To retrace a few steps. Starting with your comment:
I’m saying that we should both be curious and precise about everyone’s incuriosity and compulsive vagueness.
I think a lot of our anti-agentic behaviour can be simply modelled as over- stimulation. Curiously this is combined with boredom in ways I can’t always make out in my own life.
A story:
A few months ago, I started getting bites on my legs. I thought it was mosquitos at first, but it wasn’t the right time of year and the bites were always in clusters around the feet. A cursory google later, and I had the answer: fleas. At night, I’d wake up, ankles raging at me. A cat lives in my house, so the ultimate source of the fleas was known, but treating her didn’t seem to make them go away. I washed sheets frantically, vacuumed, bought the most chemically nasty pest removal spray I could find. To no avail. The nightly infestation remained, my ankles and calves developed a ring of scars.
I got used to it, in some respects. At night I stopped scratching and started applying antiseptic cream, and fell back to sleep more quickly. Now, generally, my nights are not even a black stretch. They simply don’t register. Things become grey as I move towards sleep, and then, at some external stimulus, I realise I am awake. Sleeping less deeply and waking often, I started to remember what I’d been dreaming and, as I applied my nightly Savlon, began to write them down.
The fleas are gone now, and I’ve gone back to sleeping through the night. But I have a document with a month’s worth of dreams, written in a state of half- sleep. Dreams which feature coworkers and friends and writers I follow on substack and people who were popular in high school and people who don’t exist at all, interacting with one another in unexpected ways. Some of them betray obvious anxieties while others are fairly savage takes on the personalities of friends. Their emotional state swings wildly. I’m recalling Helen Garner, again, who said she could tell when she’d tried to write dreams down later, instead of when still half asleep, because the immediate records are so eerie and abrupt. An example:
S (a director at my work) was carrying an overloaded trolley down some steps to a train because she was incredibly strong - the trains were all disrupted so I had to take one for a while and then sit on the rails while another came, with a few other women. Then I was in A’s house but it was cavernous and we were swinging on giant ropes and A was moving next door into a one bed flat only the owners had dug a hole for coal and were having trouble filling it up because nobody would come to check the gas. Thomas the Tank Engine had gone bankrupt so wouldn’t do it, and there was no good toys in the shops - everyone was looking for work soft toys but they were all girly and no good for a mascot. Someone had found a turtle teddy bear that was sort of blue and I thought that was an ok solution. Eventually A moved although he said he thought they’d cheated and just filled up the hole and it might explode.

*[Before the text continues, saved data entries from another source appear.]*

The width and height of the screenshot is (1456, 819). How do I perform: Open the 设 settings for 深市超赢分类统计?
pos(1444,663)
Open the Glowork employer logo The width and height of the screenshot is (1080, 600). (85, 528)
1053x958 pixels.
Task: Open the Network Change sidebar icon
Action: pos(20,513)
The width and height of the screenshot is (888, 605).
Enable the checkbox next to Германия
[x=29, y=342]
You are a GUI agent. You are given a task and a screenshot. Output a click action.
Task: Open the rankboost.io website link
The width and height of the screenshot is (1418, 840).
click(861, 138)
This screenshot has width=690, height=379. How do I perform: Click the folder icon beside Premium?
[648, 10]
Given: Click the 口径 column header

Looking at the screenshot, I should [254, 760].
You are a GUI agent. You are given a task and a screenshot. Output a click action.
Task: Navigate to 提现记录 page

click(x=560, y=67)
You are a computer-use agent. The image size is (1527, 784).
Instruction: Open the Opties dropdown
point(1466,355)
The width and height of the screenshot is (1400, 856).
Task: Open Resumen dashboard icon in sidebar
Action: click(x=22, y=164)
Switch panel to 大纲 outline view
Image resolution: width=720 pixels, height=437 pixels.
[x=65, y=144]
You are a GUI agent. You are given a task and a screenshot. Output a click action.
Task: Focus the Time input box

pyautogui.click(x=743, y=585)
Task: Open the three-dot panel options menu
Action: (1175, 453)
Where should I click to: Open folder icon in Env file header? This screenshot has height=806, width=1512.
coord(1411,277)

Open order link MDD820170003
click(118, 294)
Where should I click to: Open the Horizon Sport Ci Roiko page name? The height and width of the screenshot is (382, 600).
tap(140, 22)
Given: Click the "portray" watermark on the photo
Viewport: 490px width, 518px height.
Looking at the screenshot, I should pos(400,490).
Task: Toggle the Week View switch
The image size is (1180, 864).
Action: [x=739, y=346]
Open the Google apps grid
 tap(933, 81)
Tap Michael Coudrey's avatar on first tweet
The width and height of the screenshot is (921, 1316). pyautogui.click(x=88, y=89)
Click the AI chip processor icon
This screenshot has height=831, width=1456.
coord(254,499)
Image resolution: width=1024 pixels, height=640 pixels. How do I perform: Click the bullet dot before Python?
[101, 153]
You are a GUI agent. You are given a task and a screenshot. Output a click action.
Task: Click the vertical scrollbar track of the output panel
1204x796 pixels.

Erik Hoel has a theory that dreams are a tool of the mind to avoid overfitting, in the terminology of machine learning. This theory can, unlike the conventional idea that dreams are fitting data, explain why our dreams don’t get progressively closer to reality. Perhaps our wildest dreams are part of what make us so good at recognising things even when they are out of place.
Certainly, having this previously no-time become hours of emotion and sensation filtered into my daylight experience. I remembered the stories of my dreams and they impacted how I treated people in the world. Was this all happening even when I dreamed and was not aware of it? How much of the self was something I was ever conscious of? How much, to paraphrase you quoting Virginia Woolf, would I even want to be aware of this self?
Putting aside symphonies, of which I know nothing, let’s talk the structure of the humble folk tune. Depending on the key, it so often begins on the 1 chord (that’s a G if you’re in G), moves from that to the 4 and the 5, and then goes back to the 1 for resolution. The longer it stays away from the 1 or perhaps the way that it flirts with the 1 in the middle of a phrase, gives you the complexity of the tune - the sensation of soaring along with the fiddle. It’s all possible because you trust the fiddler to bring you safely back down again, just when and where you expected them to.
There’s something in this that I think explains the perennial popularity of everything from the US version of The Office to the flickering light of a candle.
Why would the mind would spend so much energy trying to keep itself busy when pure pleasure lies in total focus on nothing? Perhaps because it’s essential to us as an animal, after all, to go out into the world and find food and people to love. So what we want are patterns we can stick to most of the time, that help us manage the total overload of sensation. Perhaps the ‘self’ lives in the tension between those patterns and chaos.
I wonder what the utilitarians think of all this.